Task to carry out
Your reply must contain the lines from the one with "Instruction: Click the filter funnel icon" through the last line of the material, exact and complete, with no pictures and no other text.

======== Dataset excerpts

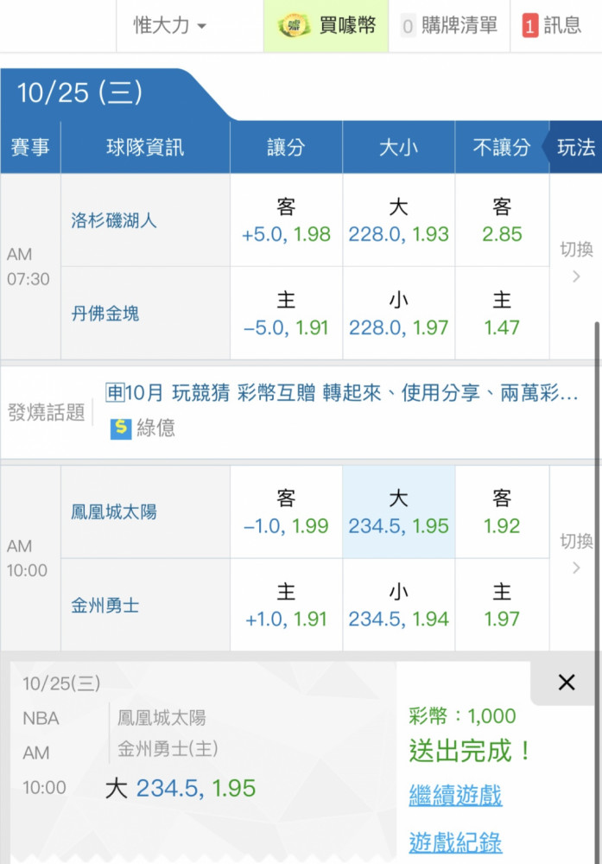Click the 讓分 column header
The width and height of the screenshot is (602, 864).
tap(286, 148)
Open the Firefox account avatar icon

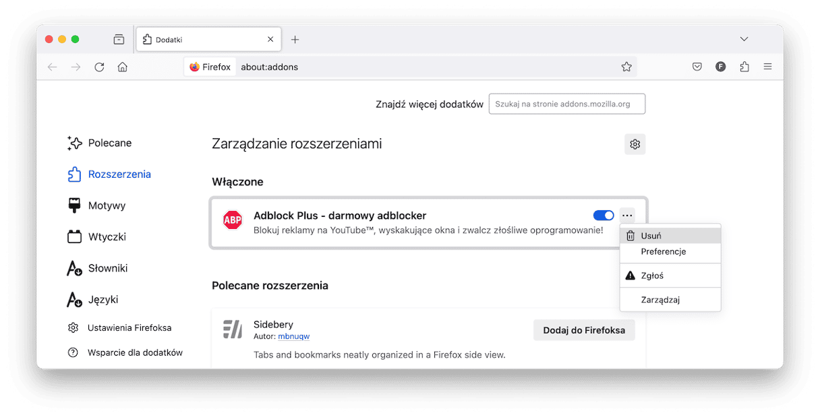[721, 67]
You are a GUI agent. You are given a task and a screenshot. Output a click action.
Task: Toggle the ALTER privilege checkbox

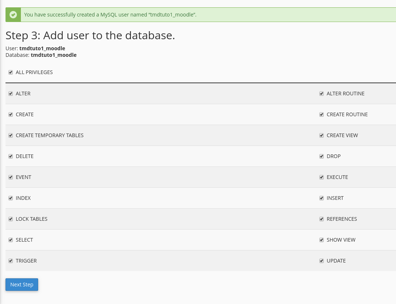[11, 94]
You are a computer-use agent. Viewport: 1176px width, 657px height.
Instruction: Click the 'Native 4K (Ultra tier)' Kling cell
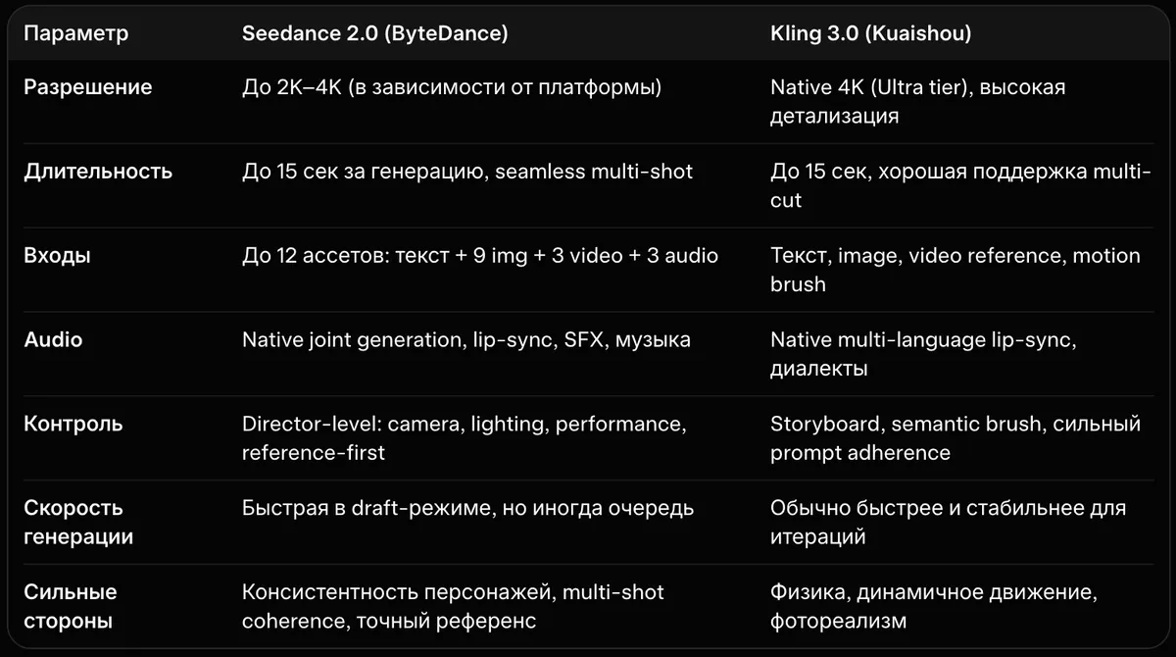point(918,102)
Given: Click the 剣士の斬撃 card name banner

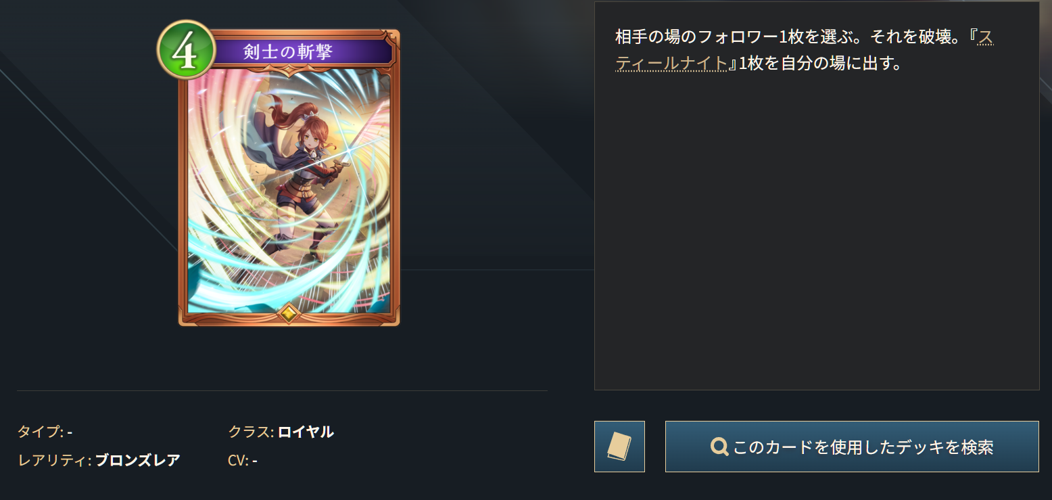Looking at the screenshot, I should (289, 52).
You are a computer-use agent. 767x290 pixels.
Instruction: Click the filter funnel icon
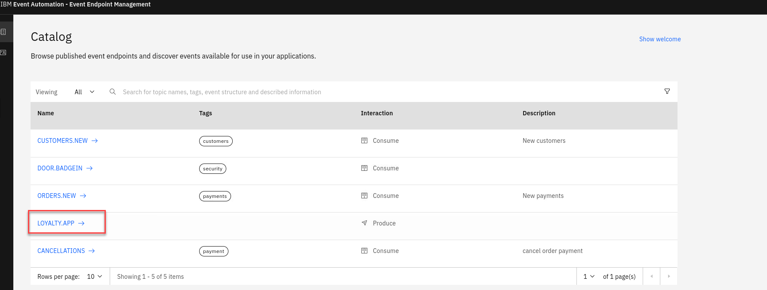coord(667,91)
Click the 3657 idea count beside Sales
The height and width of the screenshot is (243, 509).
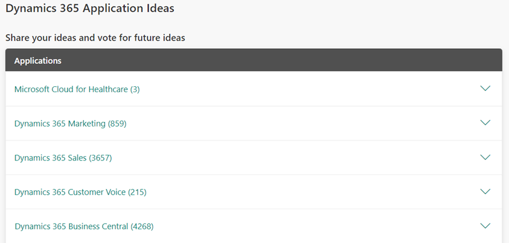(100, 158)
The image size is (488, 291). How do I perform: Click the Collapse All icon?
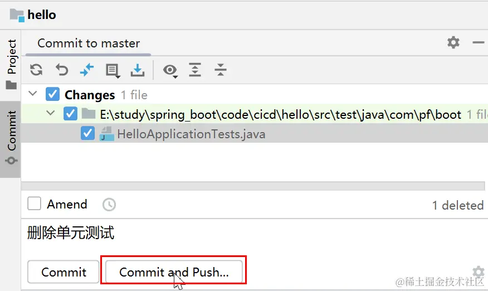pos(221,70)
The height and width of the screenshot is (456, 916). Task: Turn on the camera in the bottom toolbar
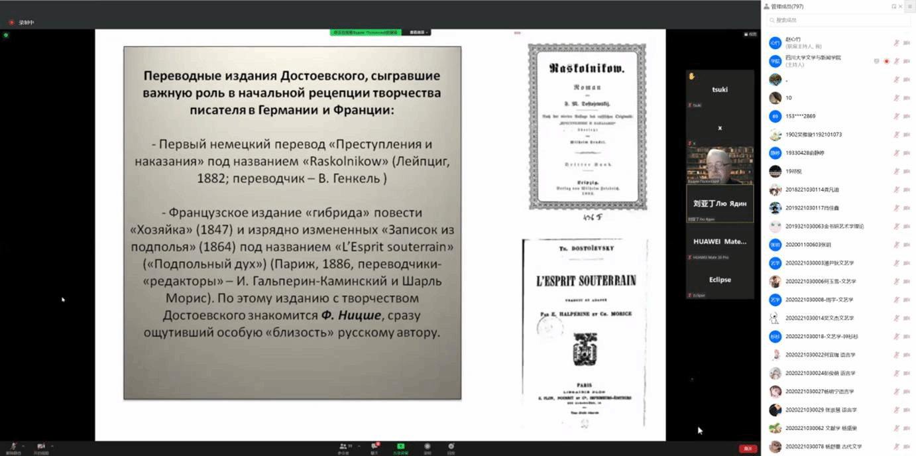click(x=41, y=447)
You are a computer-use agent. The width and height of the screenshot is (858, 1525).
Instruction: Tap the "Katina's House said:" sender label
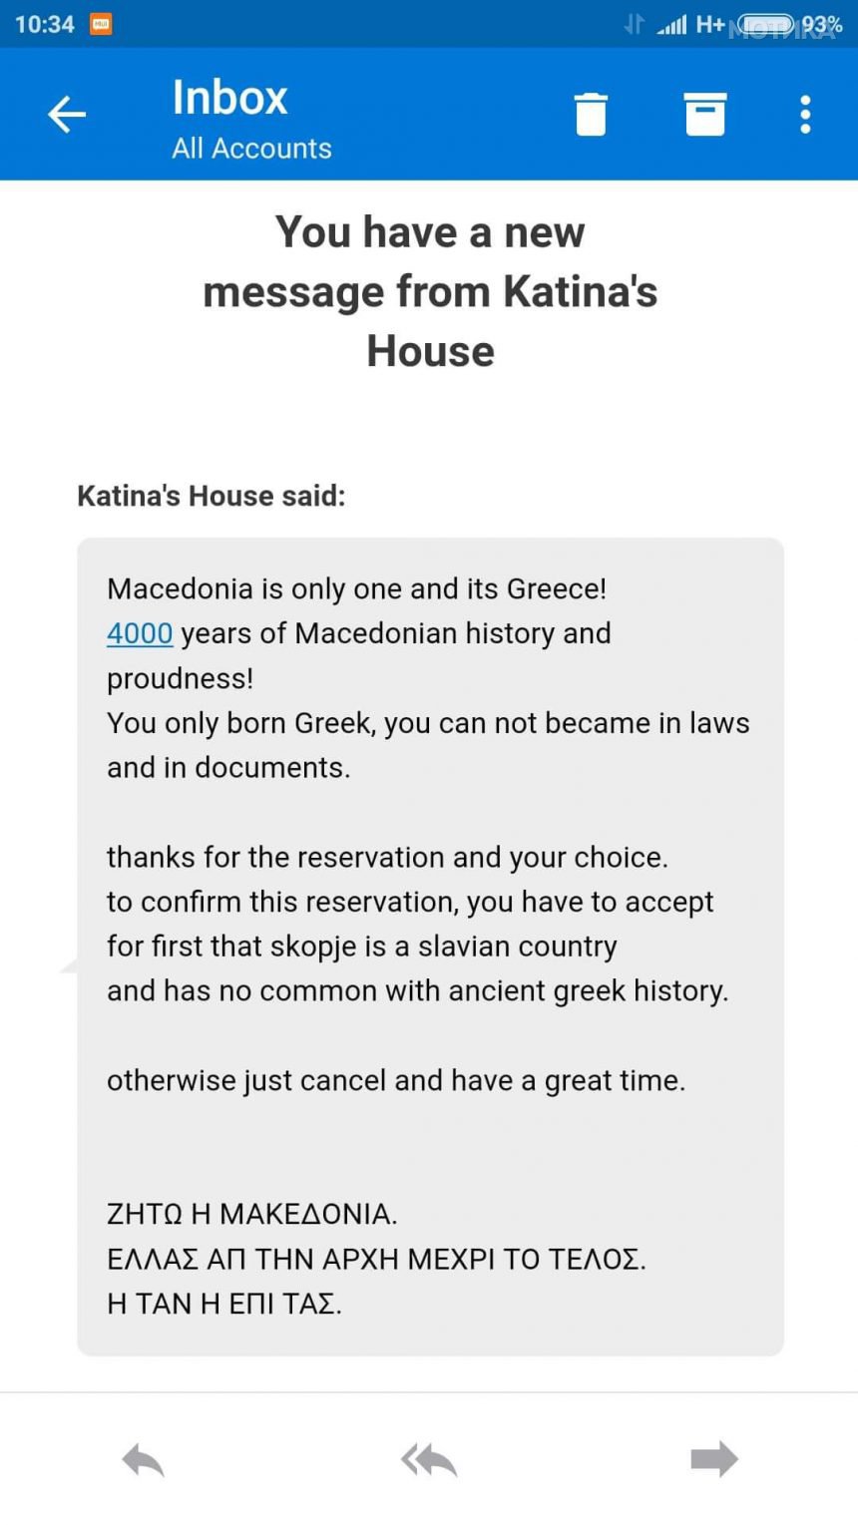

================

Solution for this task
Instruction: Click the filter funnel icon
coord(667,91)
Click the 3657 idea count beside Sales
The height and width of the screenshot is (243, 509).
(100, 158)
The image size is (488, 291). How do I perform: Click the Collapse All icon?
pos(221,70)
The height and width of the screenshot is (456, 916). Task: Turn on the camera in the bottom toolbar
click(x=41, y=447)
You are a computer-use agent. The width and height of the screenshot is (858, 1525).
Instruction: Tap the "Katina's House said:" sender label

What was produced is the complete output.